The body of the man known as "God's banker" for his close financial relationship with the Vatican was found on the morning of 18 June 1982 by a postal clerk on his way to work at the Daily Express. The mystery of his death, his feet dangling in the Thames and his pockets stuffed with bricks, has baffled investigators for more than 20 years. The preliminary hearing - equivalent to the grand jury process in the United States - has taken just over a year to hear evidence about the complex intrigue that accompanied Calvi to his death.

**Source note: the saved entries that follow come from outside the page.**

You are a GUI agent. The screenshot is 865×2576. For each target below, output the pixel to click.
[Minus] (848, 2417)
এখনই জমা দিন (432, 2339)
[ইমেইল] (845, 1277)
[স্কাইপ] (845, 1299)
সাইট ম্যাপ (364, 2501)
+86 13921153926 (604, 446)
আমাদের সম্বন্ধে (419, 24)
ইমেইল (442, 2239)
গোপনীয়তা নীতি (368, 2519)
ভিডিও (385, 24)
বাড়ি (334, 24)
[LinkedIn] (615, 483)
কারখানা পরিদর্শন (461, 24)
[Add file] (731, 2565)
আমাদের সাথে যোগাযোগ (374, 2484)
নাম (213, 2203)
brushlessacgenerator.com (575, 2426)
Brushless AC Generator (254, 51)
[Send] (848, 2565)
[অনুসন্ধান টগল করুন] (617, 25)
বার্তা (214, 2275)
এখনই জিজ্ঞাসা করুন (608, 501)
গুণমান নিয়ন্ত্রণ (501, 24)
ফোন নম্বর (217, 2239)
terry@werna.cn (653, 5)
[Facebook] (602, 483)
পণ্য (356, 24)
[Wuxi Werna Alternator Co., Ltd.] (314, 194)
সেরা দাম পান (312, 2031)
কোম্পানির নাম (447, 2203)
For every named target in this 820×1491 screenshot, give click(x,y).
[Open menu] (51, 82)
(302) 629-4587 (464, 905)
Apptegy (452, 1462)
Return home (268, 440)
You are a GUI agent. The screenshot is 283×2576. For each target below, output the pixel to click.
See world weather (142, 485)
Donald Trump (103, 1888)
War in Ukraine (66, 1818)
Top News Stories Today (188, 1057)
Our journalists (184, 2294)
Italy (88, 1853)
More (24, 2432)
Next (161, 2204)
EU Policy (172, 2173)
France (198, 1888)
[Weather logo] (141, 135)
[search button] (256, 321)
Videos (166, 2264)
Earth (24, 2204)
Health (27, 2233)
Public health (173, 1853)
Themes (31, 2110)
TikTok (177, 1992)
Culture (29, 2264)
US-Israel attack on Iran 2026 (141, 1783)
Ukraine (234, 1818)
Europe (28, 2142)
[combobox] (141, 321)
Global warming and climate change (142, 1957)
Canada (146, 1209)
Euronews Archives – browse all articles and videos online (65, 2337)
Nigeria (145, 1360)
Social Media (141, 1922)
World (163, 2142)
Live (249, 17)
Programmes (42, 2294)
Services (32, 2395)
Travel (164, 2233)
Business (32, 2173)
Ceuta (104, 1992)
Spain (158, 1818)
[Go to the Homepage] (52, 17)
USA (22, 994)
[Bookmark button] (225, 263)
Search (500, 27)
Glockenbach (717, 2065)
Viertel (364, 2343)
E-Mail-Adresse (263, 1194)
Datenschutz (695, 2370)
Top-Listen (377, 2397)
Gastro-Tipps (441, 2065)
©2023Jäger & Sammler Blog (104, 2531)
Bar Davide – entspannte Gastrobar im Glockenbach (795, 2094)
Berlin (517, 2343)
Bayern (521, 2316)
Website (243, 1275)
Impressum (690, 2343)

As chairman of the Banco Ambrosiano, a bank founded by a priest, with close links to the diocese of Milan and to the Vatican's Institute for the Works of Religion (IOR), Calvi had embarked on an apparently suicidal series of offshore investments that left his bank with debts of some £800m. His flight to London in the company of a Sardinian property developer with close links to the secret services took place against an alarming backdrop of blackmail and conspiracy that brought senior prelates into uncomfortably close contact with Mafia hoods and the rogue freemasons of the P2 lodge. The American head of the IOR, Archbishop Paul Marcinkus, was at one time confined within the Vatican to avoid arrest by Milan prosecutors wanting to try him for his alleged role in the Ambrosiano bankruptcy.

Mr Villoni is expected to rule tomorrow on whether the prosecution has presented a sufficiently convincing case that Flavio Carboni, the Sardinian businessman, deliberately lured Calvi to his death and that the murder was carried out on the orders of Pippo Calo, a senior Mafia boss responsible for Cosa Nostra's finances who was allegedly peeved at the incompetent way Calvi had laundered his organisation's money. The two other defendants are Mr Carboni's then girlfriend, Manuela Kleinszig, and a Rome underworld boss, Ernesto Diotallevi. Further revelations are expected, however, from a parallel investigation, the subjects and content of which have remained highly secret.

"There has been very little mention of the Banco Ambrosiano scandal in all the accolades following the Pope's death," said Charles Raw, the author of The Moneychangers, an in-depth examination of the Ambrosiano affair. Mr Raw said the relationship between the Ambrosiano and the IOR had enabled the Vatican to cover up some of its more embarrassing investments in Italy, in companies with labour problems that might have led to trade union demonstrations in front of St Peter's. "In return they provided the mechanism for Calvi to cover up his."

Mr Raw estimates that the Vatican ultimately lost around $510m from its involvement with Calvi but, in the early stages, the relationship was mutually advantageous. "They made quite a lot of money out of it, which Marcinkus said he made directly available to the Pope," he said.

Mr Raw said Cardinal Agostino Casaroli, the Vatican secretary of state, was the man who should have intervened to put an end to this disreputable connection. "The ultimate decision in the Vatican lay with the Pope, so he should take ultimate responsibility."

Mr Raw said the Vatican had effectively admitted its guilt when it agreed to pay the Ambrosiano's liquidators $240m, a "goodwill payment" that the Vatican insisted implied no responsibility for the bankruptcy.

The fact that it has taken over 20 years to begin to clarify the circumstances and reasons for Calvi's death may have much to do with political considerations which discouraged official inquisitiveness in both Italy and Britain. In a report to the court, the Rome prosecutors point out that it took a day for the City of London police to establish Calvi's true identity - his passport was in the false name of Gian Roberto Calvini - despite the fact that his correct name was written on the inside of his jacket pocket.

In their report, prosecutors refer to "suspicious gaps" in the City of London police's early investigation and quote the testimony of Francesco Delfino, an Italian military intelligence officer who was sent to London on news of Calvi's death. "I was in contact with the British secret services who, when I arrived, were treating the case as though it were the suicide of a tramp," Mr Delfino said.